Action item: Where the line containing "The width and height of the screenshot is (1568, 575)." appears below, start there and repeat each line exactly to the end. Leave the pictures out.

Task material:
[Start of section]

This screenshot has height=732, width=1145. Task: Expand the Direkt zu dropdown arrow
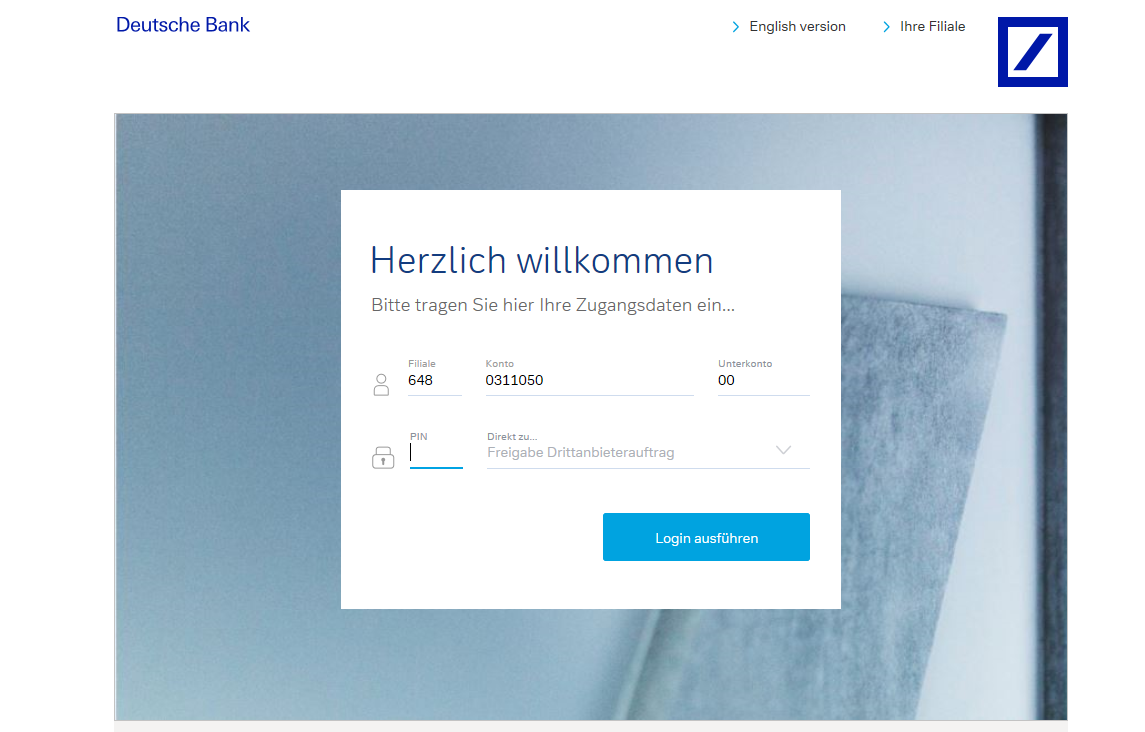point(784,450)
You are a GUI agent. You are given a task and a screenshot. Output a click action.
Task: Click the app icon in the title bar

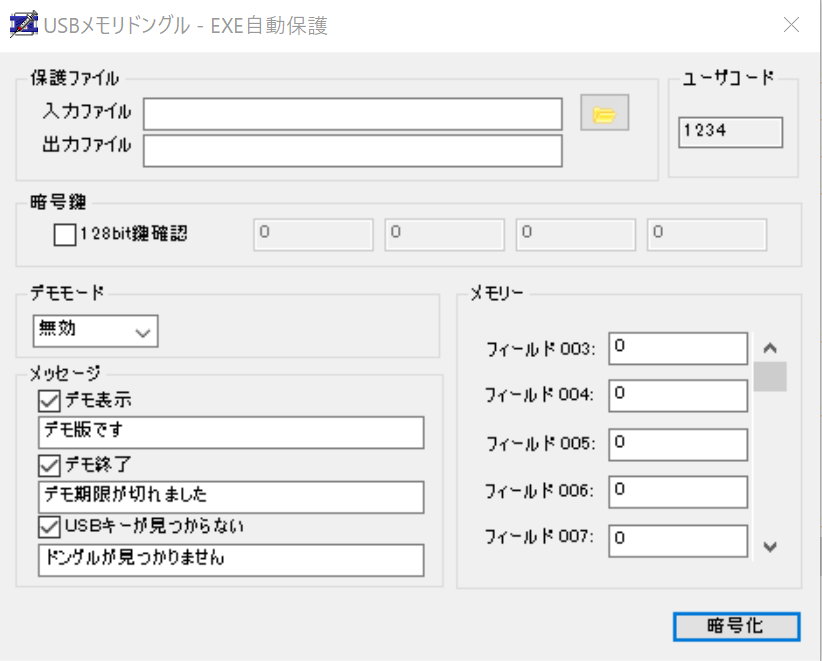[24, 24]
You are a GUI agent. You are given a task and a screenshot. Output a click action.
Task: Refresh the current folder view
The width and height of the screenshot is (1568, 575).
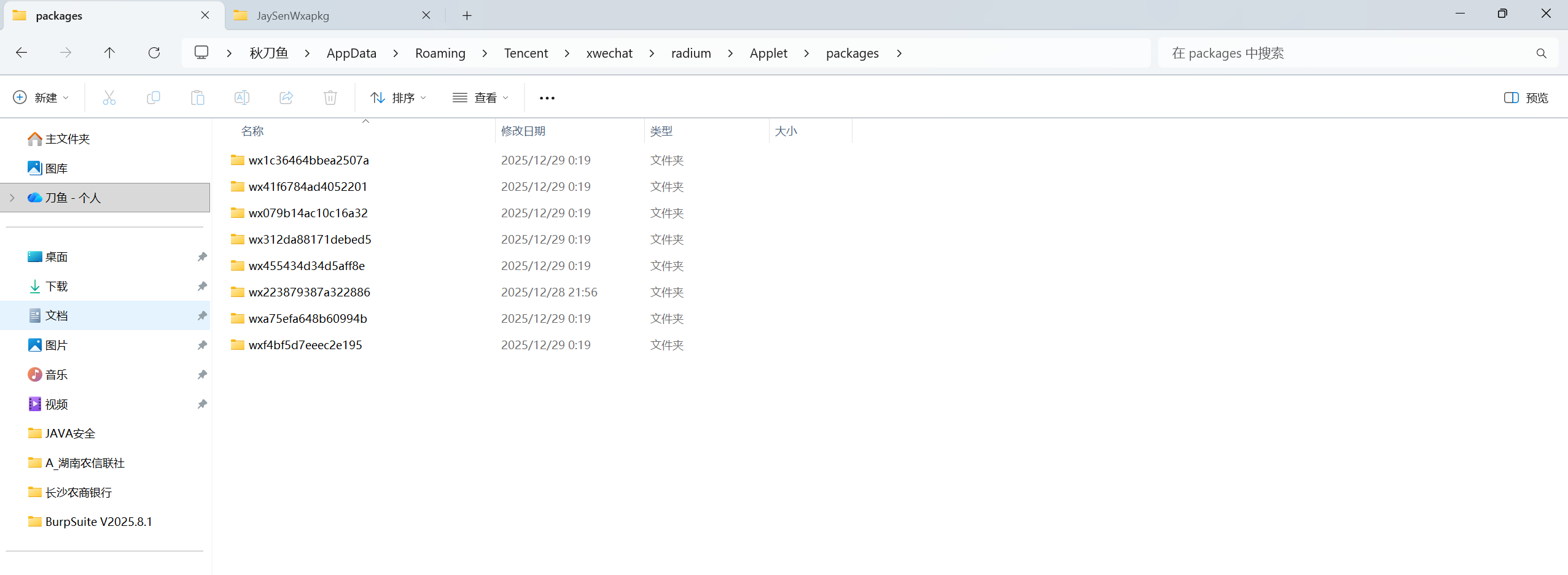point(154,53)
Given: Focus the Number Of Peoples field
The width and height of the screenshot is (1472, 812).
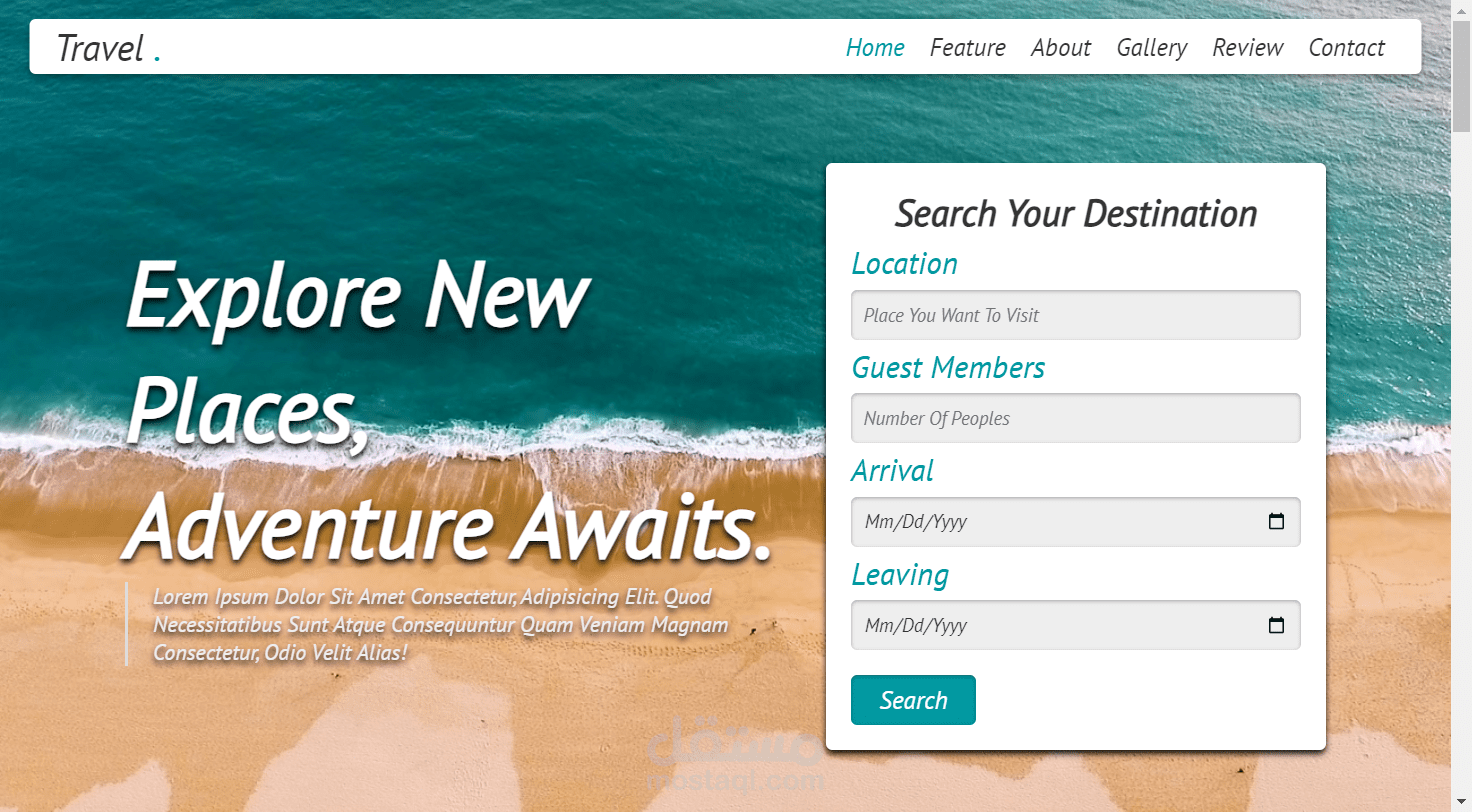Looking at the screenshot, I should (x=1076, y=418).
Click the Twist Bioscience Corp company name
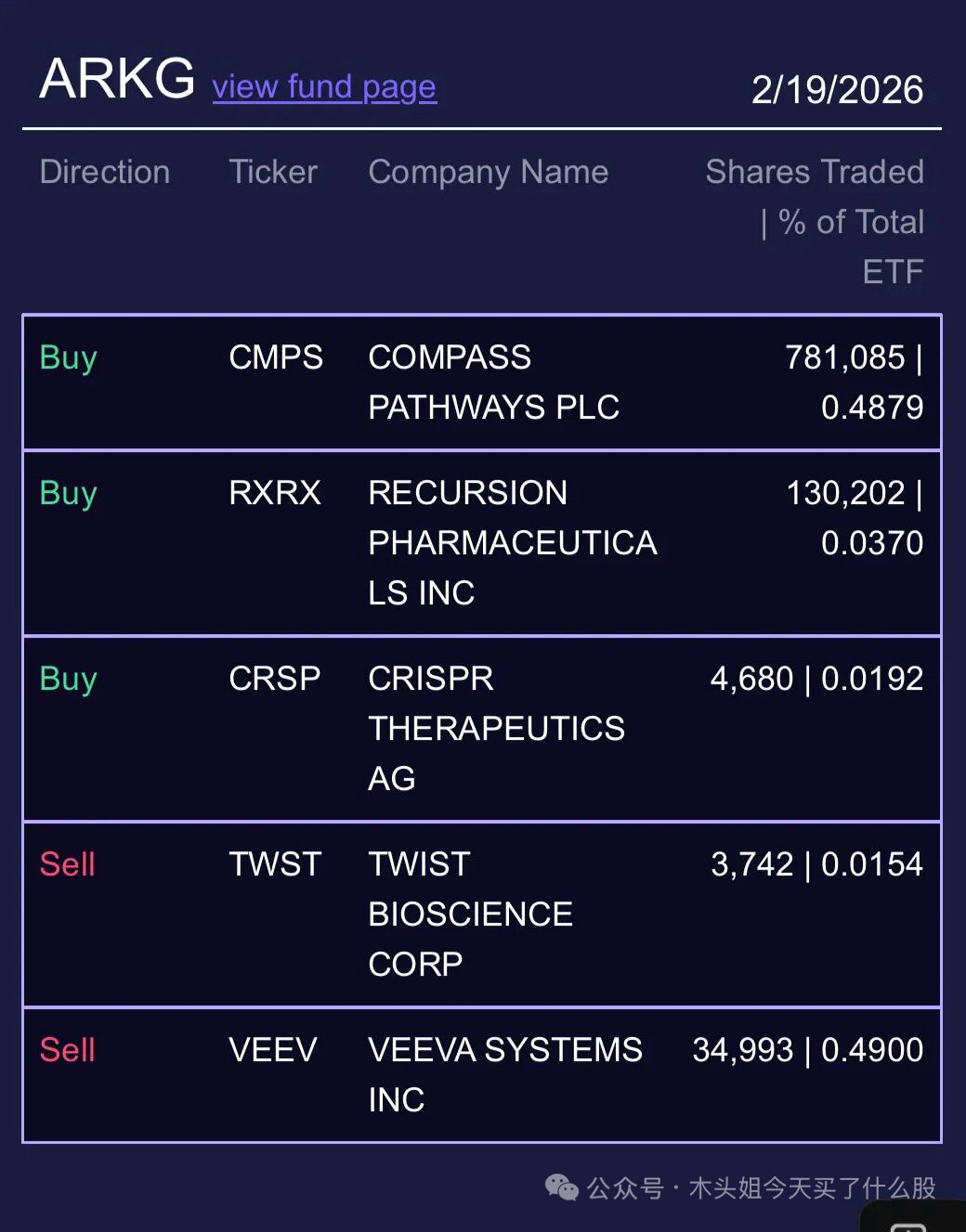The image size is (966, 1232). click(470, 914)
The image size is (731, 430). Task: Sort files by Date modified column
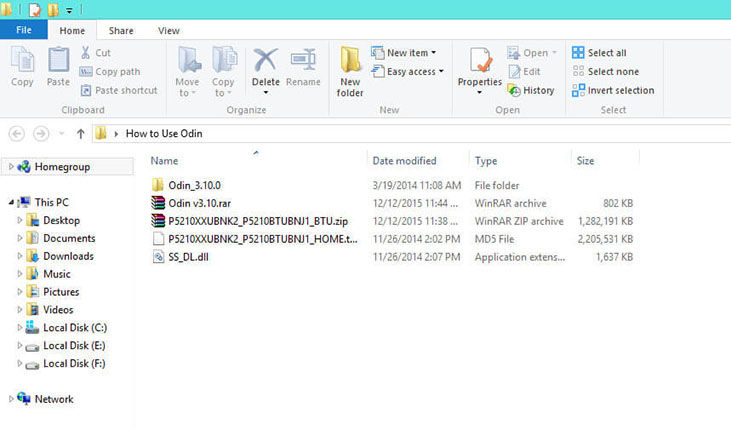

[End of section]

Result:
The width and height of the screenshot is (1568, 575).
point(154,53)
Given: Focus the Number Of Peoples field
The width and height of the screenshot is (1472, 812).
Looking at the screenshot, I should (x=1076, y=418).
Click the Twist Bioscience Corp company name
The image size is (966, 1232). click(470, 914)
The image size is (731, 430). Task: Sort files by Date modified column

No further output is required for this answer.